** What to produce **
Copy word for word the part of the PepMCP abstract starting with "Availability and Implementation" and going on through "are available online.".

PepMCP: A Graph-Based Membrane Contact Probability Predictor for Membrane-Lytic Antimicrobial Peptides
Ruihan Dong, Tadsanee Awang, Qiushi Cao, Kai Kang, Lei Wang, Zefeng Zhu, Chen SongAbstract
Motivation
The membrane-lytic mechanism of antimicrobial peptides (AMPs) is often overlooked during their in silico discovery process, largely due to the lack of a suitable metric for the membrane-binding propensity of peptides. Previously, we proposed a characteristic called membrane contact probability (MCP) and applied it to the identification of membrane proteins and membrane-lytic AMPs. However, previous MCP predictors were not trained on short peptides targeting bacterial membranes, which may result in unsatisfactory performance for peptide studies.
Results
In this study, we present PepMCP, a peptide-tailored model for predicting MCP values of short peptides. We collected more than 500 membrane-lytic AMPs from the literature, conducted coarse-grained molecular dynamics (MD) simulations for these AMPs, and extracted their residue MCP labels from MD trajectories to train PepMCP. PepMCP employs the GraphSAGE framework to address this node regression task, encoding each peptide sequence as a graph with 4-hop edges. PepMCP achieved a Pearson correlation coefficient of 0.883 and an RMSE of 0.123 on the node-level test set. It can recognize membrane-lytic AMPs with the predicted MCP values for each sequence, thereby facilitating mechanism-driven AMP discovery. Additionally, we provide a database, MemAMPdb, which includes the membrane-lytic AMPs, as well as the PepMCP web server for easy access.
Availability and Implementation
The code and data are available at https://github.com/ComputBiophys/PepMCP.
Supplementary Information
Supplementary data are available online.

** Information provided **

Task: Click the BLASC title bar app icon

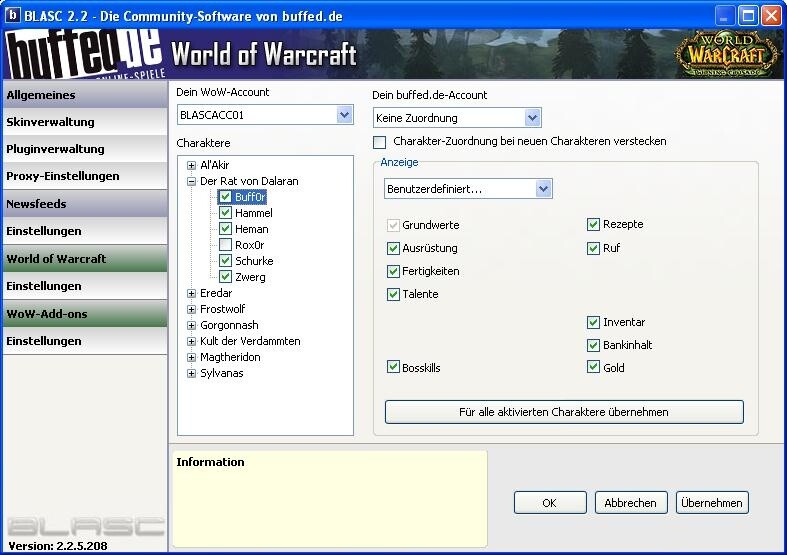Action: [x=14, y=15]
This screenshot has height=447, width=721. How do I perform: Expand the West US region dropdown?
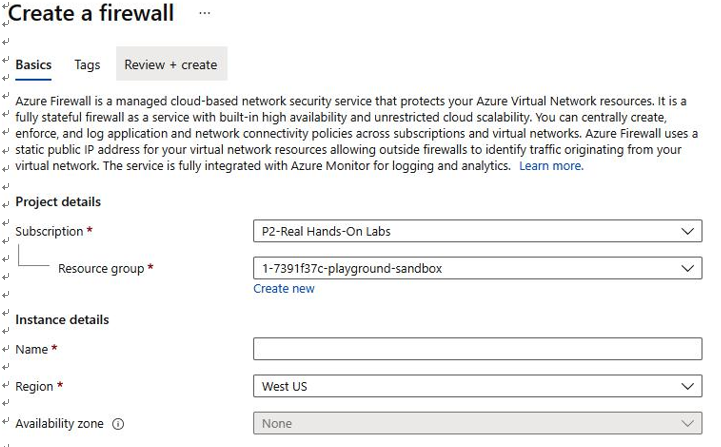point(477,386)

** Answer below **
Availability and Implementation
The code and data are available at https://github.com/ComputBiophys/PepMCP.
Supplementary Information
Supplementary data are available online.